● **Problem requirements**:
Write out the line with "Task: Click the OUT column header" and every later line through the end of the data below, exactly as given, with no pictures in the copy.

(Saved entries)

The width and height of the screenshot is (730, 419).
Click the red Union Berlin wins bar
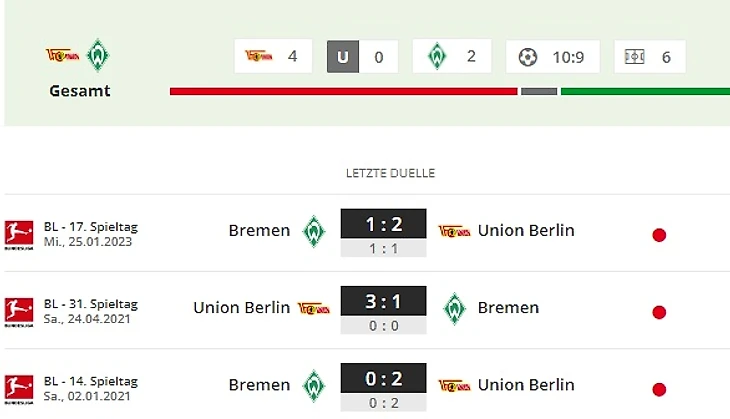343,91
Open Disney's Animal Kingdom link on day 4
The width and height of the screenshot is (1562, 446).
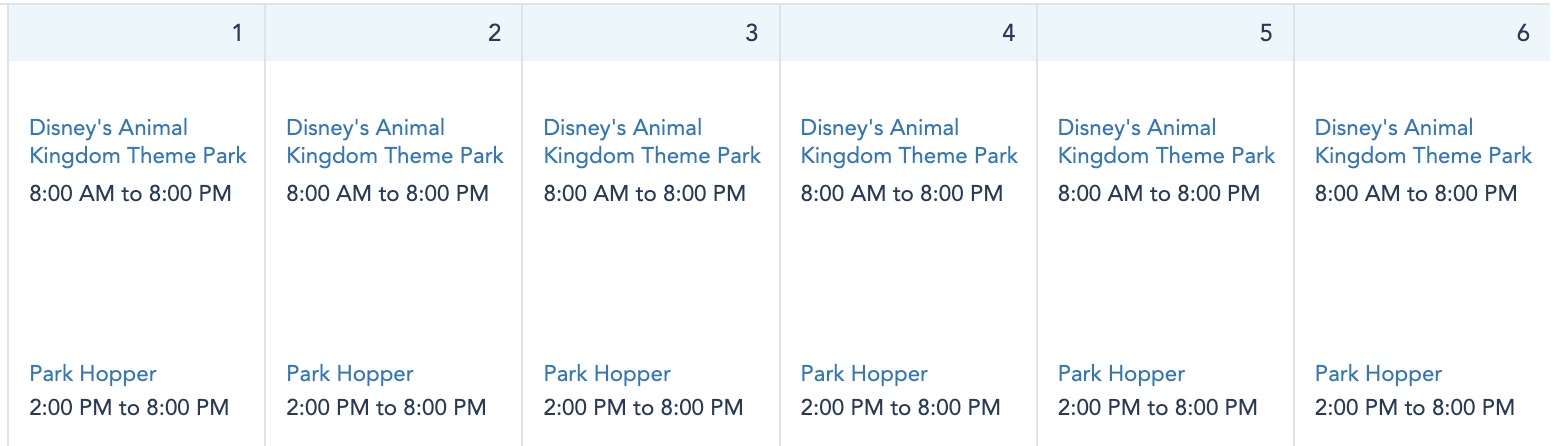point(908,142)
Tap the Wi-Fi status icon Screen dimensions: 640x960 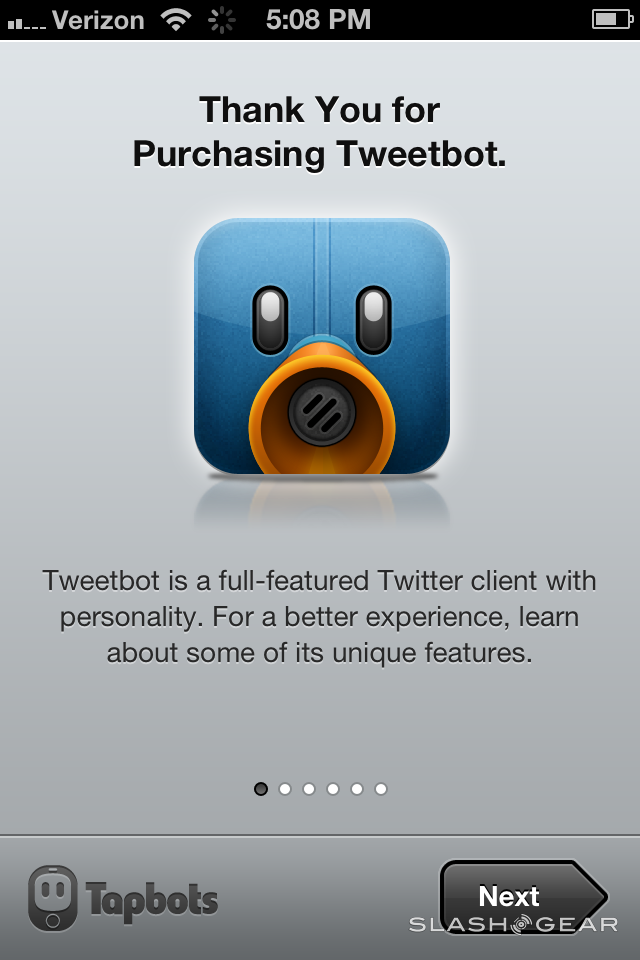click(176, 20)
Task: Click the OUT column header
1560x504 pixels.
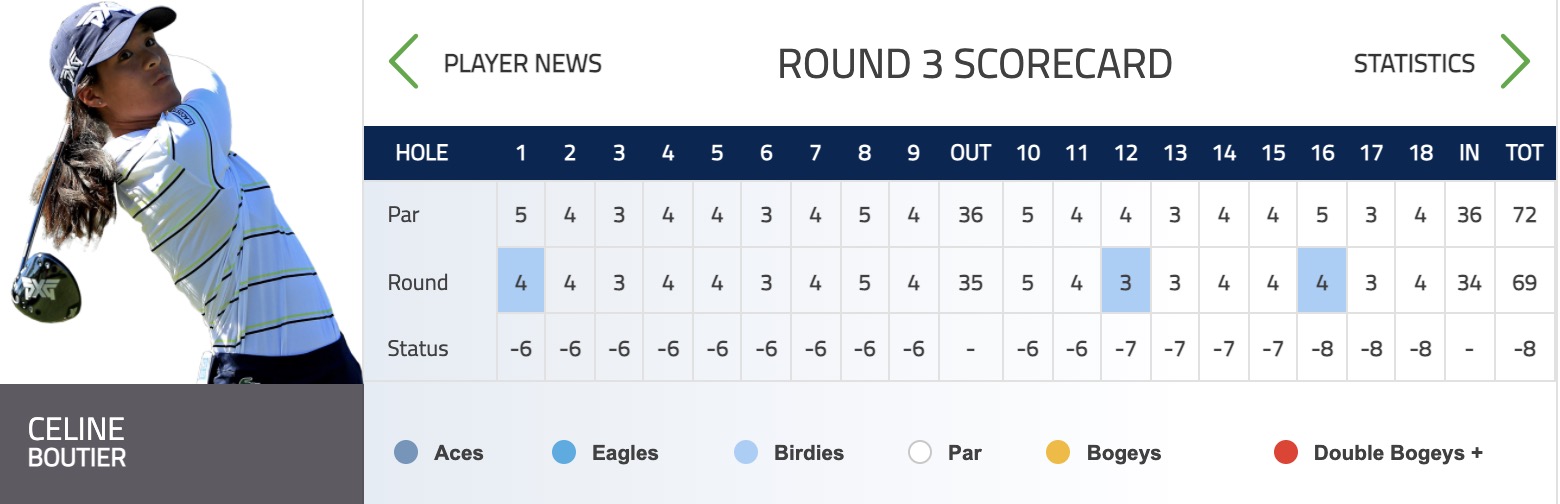Action: [x=970, y=153]
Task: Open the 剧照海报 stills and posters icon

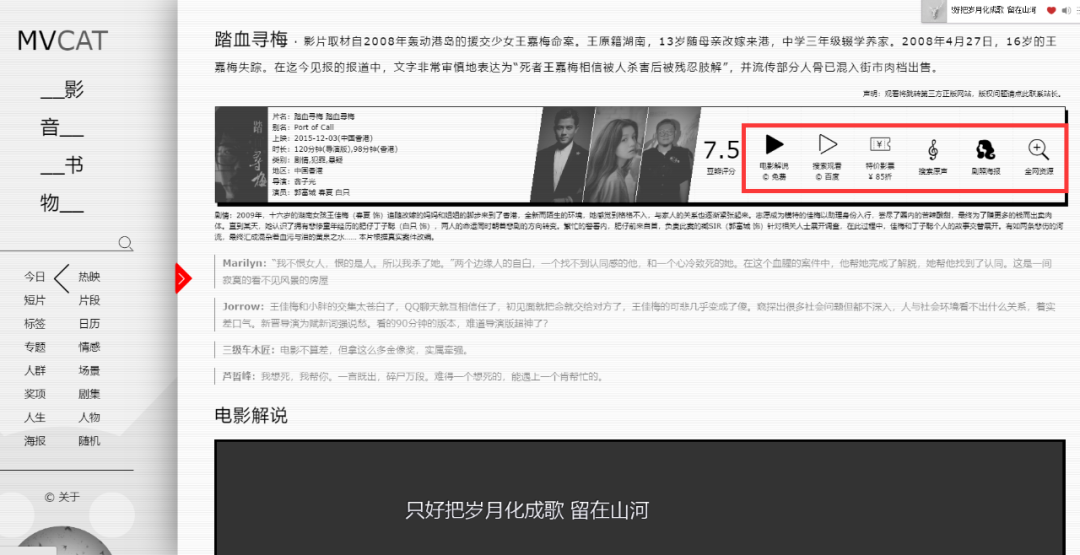Action: 986,149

● **Written reply**:
Task: Click the OUT column header
1560x504 pixels.
Action: [x=970, y=153]
Task: Open the 剧照海报 stills and posters icon

Action: 986,149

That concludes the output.